It might not have been the ultimate windfall that the Kenyan entertainment industry was anticipating, but what a relief. President Uhuru Kenyatta’s April 6 announcement - that the Government would be releasing monthly cash to musicians was a welcome move, one that, ironically now, is being threatened by hurdles between CMOs and their regulator, the Kenya Copyright Board (Kecobo).
A tendering process that was collectively issued by the Kenya Association of Music Producers (Kamp), Performers Rights Society of Kenya (PRiSK) and Music Copyright Society of Kenya (MCSK), and that was being overseen by Kecobo, is now mired in problems after the procurement deal was concluded in February, this year.
The matter over the lucrative tender- initially valued at Sh200 million - that was to see the winner supply National Rights Registry, Licensing Module, a media monitoring module and a distribution model is now being investigated by the Directorate of Criminal Investigation (DCI) office.
Through its representative, Tenacle Limited, the firm that claims to have emerged top bidder, now says Kecobo proceeded to announce “that there is an ICT system ‘RYZIKIMUSIC’ and that artists should register onto the system.
According to Tenacle Limited, the system is being offered by Liberty Africa Limited, one of the bidders for the tender. Minutes raised at the procurement committees that recommended that Tenacle Limited be awarded the tender show that Liberty Africa was the second-highest bidder with Mziki Track Ltd and Techsavanna Co Ltd coming third and fourth, respectively.
Throughout the week, the issue has created a good fodder for musicians who have been debating over the issue on social media forums – following the leaked documents that are now doing rounds in creatives’ WhatsApp groups and other digital spaces.
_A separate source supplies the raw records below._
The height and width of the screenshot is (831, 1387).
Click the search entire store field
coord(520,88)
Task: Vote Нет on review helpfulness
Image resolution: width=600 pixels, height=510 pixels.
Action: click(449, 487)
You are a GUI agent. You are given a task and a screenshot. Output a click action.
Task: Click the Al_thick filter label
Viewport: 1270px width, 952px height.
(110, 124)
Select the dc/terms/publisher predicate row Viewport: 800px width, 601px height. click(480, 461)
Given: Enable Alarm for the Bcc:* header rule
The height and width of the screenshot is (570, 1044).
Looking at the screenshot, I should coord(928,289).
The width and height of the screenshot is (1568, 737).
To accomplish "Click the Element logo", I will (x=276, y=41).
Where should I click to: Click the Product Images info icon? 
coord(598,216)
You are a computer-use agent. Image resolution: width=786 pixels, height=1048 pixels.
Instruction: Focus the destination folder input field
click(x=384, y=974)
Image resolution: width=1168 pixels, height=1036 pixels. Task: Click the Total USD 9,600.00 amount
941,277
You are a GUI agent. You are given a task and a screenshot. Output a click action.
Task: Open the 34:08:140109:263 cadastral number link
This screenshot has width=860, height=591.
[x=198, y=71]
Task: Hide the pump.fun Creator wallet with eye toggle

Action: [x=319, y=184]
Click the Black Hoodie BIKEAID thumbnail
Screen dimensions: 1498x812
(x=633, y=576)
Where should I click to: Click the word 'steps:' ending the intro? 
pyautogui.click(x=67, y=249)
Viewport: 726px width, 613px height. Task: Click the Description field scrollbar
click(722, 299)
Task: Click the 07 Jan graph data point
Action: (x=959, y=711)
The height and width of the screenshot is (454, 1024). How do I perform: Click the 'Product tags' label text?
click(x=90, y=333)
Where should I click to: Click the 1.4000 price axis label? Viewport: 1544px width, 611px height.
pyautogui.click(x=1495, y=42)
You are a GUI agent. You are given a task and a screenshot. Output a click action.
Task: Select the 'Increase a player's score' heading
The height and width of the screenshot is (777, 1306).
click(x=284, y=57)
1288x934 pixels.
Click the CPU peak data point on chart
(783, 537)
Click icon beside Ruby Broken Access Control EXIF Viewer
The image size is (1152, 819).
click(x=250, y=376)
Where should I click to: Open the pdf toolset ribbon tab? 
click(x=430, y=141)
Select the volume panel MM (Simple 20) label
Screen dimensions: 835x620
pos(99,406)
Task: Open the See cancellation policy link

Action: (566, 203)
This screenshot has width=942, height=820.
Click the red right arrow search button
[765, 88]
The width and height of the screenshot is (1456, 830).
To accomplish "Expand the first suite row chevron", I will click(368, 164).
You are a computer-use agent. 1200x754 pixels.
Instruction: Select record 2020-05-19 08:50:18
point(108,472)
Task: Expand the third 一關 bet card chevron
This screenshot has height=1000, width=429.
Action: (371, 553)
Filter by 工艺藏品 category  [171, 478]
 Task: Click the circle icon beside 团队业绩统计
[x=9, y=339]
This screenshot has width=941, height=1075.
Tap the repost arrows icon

On Tuesday this week some of the committee members representing the CMOs were summoned to the DCI office where they were interrogated over the procurement process. More CMOs officers as well as those from Kecobo - were also summoned on Wednesday by the DCI over the same, Pulse can confirm.
Speaking to Pulse on phone, the MCSK chairman Japheth Kassanga said he was aware of the developing issue. He alluded that ‘some hidden forces’ were behind the procurement differences between CMOs and Kecobo.
“First of all, the directors of the CMOs were required to send representatives to the procurement process so I personally did not participate in that. However, there is an issue and some of us have been threatened not to talk about the issue,” the veteran gospel musician and pioneer music producer told Pulse adding that he would like to remain as transparent in his role as required by law.
“A top representative of Kecobo said the (procurement) process had not been transparent and sort of got the committee dismantled before everything seemingly got moved into his office.
We saw the Riziki Music link and what I think is that things went off after the president was meant to think that the National Rights Registry was ready for operation yet this has not yet been confirmed,” he remarked, adding that MCSK has been forced to distribute royalties to its members through the normal system. The society distributed Sh34 million, for the period between January 1 and March 31, 2020 last week.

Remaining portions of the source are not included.